Both managed mutual fund and index fund managers purchase stocks and bonds to create diversified portfolios and then allocate shares of these portfolios to investors. While these two types of mutual funds offer diversification and more reliable returns than individual stock investments, an investor can gain a higher yield with less risk by adding the right type of mutual fund to his portfolio.
Index funds can contain bonds but more frequently are composed of stock. They usually track an overall stock index, such as the S&P 500, or a particular industry, such as retail businesses or energy providers. Managed mutual funds typically mix baskets of equities together from different market sectors and more frequently award dividends to investors.
Index funds have few fees because they need few analysts, don’t have to overpay fund managers and pay fewer costs for advertising.

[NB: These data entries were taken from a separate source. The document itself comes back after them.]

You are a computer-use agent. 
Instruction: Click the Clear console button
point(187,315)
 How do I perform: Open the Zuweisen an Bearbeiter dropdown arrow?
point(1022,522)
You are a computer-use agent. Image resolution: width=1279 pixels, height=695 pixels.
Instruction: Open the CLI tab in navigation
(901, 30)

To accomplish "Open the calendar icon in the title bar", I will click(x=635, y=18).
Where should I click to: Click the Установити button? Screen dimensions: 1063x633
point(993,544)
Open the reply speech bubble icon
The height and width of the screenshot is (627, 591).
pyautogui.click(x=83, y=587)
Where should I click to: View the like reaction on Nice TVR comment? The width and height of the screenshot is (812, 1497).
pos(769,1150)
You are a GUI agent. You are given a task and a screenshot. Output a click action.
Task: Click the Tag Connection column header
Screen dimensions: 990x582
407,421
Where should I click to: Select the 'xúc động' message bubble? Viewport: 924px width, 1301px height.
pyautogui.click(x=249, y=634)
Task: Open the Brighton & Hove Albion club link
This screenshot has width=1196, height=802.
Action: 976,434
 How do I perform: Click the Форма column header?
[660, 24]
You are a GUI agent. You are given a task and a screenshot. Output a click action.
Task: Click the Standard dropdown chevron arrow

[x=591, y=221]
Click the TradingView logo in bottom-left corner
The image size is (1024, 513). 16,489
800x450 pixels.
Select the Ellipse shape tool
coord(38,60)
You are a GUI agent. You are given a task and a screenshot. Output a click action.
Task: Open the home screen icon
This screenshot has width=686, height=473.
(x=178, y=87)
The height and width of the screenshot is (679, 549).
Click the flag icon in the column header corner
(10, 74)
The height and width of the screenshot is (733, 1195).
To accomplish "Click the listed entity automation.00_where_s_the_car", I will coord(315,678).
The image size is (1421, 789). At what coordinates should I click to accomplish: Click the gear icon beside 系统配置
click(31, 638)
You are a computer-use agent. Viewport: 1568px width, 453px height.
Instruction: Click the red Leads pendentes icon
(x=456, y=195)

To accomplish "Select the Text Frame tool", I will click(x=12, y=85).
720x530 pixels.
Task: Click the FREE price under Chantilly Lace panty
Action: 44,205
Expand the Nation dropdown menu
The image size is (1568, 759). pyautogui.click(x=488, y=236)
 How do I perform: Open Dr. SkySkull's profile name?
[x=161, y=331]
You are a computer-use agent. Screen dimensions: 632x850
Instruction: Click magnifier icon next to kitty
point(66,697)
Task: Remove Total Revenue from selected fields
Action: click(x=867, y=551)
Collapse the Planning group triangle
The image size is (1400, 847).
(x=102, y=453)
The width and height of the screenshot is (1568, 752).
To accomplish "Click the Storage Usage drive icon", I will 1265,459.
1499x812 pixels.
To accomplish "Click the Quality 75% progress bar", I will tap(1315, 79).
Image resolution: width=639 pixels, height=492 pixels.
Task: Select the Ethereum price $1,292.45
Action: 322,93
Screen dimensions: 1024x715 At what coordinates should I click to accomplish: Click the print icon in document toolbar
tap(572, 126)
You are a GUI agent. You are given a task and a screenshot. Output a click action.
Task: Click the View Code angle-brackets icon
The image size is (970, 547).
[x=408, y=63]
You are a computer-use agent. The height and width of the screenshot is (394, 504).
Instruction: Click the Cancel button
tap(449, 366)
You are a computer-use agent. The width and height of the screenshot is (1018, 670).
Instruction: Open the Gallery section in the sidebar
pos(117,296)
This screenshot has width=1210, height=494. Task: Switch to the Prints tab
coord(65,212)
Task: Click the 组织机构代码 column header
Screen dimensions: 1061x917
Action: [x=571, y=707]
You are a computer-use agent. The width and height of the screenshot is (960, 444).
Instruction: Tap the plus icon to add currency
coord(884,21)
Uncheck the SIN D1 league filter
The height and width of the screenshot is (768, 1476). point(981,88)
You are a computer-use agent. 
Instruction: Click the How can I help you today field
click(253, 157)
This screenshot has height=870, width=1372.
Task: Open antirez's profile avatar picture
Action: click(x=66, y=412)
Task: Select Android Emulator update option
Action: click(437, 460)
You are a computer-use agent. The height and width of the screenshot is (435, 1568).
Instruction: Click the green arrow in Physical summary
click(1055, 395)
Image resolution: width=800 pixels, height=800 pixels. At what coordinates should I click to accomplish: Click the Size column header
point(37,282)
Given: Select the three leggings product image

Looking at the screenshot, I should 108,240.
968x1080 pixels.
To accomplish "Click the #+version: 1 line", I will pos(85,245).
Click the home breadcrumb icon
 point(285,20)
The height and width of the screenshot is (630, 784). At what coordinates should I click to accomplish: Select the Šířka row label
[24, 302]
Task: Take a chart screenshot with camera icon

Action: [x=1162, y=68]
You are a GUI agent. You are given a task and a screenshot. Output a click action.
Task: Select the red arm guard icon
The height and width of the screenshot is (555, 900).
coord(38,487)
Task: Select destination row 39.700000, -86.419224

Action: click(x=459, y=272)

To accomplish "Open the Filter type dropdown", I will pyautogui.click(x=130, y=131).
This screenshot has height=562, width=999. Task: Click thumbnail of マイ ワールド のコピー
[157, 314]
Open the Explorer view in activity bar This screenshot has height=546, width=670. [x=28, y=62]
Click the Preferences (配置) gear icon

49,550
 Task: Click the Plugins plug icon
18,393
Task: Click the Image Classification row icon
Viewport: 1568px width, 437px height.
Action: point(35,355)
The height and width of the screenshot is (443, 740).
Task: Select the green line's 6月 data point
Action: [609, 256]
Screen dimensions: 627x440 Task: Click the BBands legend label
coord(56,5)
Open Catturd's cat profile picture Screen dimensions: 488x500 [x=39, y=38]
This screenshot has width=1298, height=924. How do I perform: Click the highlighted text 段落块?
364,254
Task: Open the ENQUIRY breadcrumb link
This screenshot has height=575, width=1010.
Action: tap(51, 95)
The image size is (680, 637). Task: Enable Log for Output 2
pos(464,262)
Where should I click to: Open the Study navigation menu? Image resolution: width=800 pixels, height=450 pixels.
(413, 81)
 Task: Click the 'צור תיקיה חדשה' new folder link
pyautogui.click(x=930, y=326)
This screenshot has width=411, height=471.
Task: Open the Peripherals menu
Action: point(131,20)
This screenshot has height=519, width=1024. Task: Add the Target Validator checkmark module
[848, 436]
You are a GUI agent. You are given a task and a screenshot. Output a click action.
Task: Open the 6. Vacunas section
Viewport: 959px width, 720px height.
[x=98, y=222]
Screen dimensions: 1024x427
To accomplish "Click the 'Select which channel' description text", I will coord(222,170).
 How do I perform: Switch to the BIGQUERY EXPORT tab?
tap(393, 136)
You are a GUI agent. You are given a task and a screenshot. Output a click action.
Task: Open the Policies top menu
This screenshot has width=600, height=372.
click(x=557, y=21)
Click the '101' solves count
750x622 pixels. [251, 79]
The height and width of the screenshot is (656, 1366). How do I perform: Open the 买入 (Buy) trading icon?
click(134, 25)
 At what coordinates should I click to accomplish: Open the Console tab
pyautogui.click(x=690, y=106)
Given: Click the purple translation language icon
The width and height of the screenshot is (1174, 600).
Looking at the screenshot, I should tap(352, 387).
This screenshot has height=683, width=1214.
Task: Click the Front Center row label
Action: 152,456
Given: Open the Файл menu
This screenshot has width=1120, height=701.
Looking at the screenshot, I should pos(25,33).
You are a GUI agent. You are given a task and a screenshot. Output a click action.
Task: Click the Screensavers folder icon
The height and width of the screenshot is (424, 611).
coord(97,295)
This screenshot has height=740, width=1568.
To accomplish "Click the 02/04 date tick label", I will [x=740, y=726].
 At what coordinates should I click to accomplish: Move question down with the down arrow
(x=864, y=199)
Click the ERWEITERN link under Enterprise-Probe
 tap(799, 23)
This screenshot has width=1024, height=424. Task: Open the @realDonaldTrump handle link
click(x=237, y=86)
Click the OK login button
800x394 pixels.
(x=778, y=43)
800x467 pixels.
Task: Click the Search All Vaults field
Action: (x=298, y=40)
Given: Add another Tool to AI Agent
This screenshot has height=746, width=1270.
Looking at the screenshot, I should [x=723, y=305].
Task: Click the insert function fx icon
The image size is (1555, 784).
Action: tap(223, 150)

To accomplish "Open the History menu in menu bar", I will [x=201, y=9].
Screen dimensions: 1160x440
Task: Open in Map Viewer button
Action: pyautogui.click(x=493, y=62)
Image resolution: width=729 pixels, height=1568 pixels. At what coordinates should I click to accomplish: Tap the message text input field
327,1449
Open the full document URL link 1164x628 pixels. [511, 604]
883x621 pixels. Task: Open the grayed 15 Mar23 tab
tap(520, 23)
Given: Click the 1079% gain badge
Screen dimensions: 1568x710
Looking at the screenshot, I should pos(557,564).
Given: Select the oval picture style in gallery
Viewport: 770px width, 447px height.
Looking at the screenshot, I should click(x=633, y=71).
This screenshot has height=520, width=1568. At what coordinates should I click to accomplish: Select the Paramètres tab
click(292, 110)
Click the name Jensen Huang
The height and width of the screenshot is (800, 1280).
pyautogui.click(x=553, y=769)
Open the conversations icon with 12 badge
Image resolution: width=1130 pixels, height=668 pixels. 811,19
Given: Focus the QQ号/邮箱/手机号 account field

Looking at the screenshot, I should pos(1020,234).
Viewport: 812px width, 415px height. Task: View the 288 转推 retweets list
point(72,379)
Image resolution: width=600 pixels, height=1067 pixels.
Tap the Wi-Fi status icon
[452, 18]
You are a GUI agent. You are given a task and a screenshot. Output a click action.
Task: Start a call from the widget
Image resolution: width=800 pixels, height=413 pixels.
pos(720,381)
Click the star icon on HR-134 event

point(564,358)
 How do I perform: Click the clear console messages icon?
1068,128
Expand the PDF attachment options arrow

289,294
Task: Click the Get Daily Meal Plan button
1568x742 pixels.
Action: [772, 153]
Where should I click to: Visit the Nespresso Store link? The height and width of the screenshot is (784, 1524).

Managed mutual funds commonly charge fees between one percent and two percent of average annual portfolio value, while index funds charge between one-tenth and one-fourth of the cost by comparison.
With managed mutual funds, investors usually have to pay backend loads charged to sell shares if they hold onto their investments for a short time. With index funds, investors can unload their shares at any time without penalties. Popular index funds have a high trading volume, which means investors can more easily sell their shares on the open market.
Actively managed funds may generate higher returns on paper, but expenses and higher taxes cut into profit margins. Fund managers also have to maintain a cash cushion to protect against market selloffs. Since index fund portfolios remain relatively constant, managers do not concern themselves with cushions. Managed mutual funds offered a rate of return one percent less than that of general index funds over the past 23 years, according a 2009 study by the Wharton School of the University of Pennsylvania.
Turnover describes the rate at which a fund manager or investor sells equities and purchases new ones. An investor who has a $10,000 portfolio, sells all his stock every six months and purchases new stock, turns over his portfolio twice a year. Active mutual fund managers can completely turn over equities in fund portfolios in less than a year. They do so to maximize opportunities for returns and cut losses. While index funds drop existing stocks and add new stocks to a portfolio on an irregular basis, stocks that comprise the index remain relatively constant.
Managed mutual funds have a higher tax liability at the state and federal level than index funds. The Internal Revenue Service does not consider gains on paper as taxable until a mutual fund manager makes a sale. The rapid turnover in a managed mutual fund will cause many taxable events. Since stocks in an index fund rarely change, profits can accumulate tax free, allowing an investor to receive a higher return.